Drug companies that don’t have big diagnostic testing businesses are concerned that genetic testing could upset the business models behind many of their most successful products. Even as the drug companies have begun to experiment with pharmacogenomics, they fear that the FDA could use the data they gather to limit the target patient population for potential blockbuster drugs.

But there’s the other edge of the sword. Some drugs that have been tested for approval and failed (at great expense) to benefit a broad enough segment of the patient population might be effectiveness to be sold if they can be shown to work with a population with a specific genetic profile. Aah!

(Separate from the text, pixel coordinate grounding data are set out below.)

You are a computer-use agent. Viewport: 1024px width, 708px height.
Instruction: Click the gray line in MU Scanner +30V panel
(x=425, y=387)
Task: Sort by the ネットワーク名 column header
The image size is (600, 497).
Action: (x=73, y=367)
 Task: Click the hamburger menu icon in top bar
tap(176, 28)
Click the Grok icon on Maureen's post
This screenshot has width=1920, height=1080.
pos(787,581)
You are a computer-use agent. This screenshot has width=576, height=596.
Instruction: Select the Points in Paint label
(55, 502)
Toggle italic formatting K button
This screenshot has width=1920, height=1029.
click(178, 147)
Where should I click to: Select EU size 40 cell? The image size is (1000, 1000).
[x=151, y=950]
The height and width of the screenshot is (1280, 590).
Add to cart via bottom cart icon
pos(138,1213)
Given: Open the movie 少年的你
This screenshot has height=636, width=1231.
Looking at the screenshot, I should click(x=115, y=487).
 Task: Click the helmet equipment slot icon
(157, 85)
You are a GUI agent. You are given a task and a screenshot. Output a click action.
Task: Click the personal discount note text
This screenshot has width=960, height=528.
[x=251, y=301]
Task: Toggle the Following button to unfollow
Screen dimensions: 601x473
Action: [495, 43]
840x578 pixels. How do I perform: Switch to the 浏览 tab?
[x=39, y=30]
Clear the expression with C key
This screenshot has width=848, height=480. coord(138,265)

On the other hand, by identifying narrower target groups that react well to a drug, genetic tests could salvage more limited uses for medicines that don’t appear to be effective among the general population.

In the drug approval process, the FDA says it plans to continue using its traditional criteria, evaluating the drug’s safety and effectiveness in “the overall indicated population” even if there are also genetic testing results that show variations in effectiveness for certain groups. So far, the agency has tended to use the genetic-test information on the drug’s label in language that describes its implications and points out precautions.

But if a drug company develops a genetic test along with the medicine and wants to target the drug only at people with certain genetic signatures, the FDA will also consider those applications, the draft guidelines say.

This is all just getting started. In the long run the whole notion about who should have a drug will very likely change.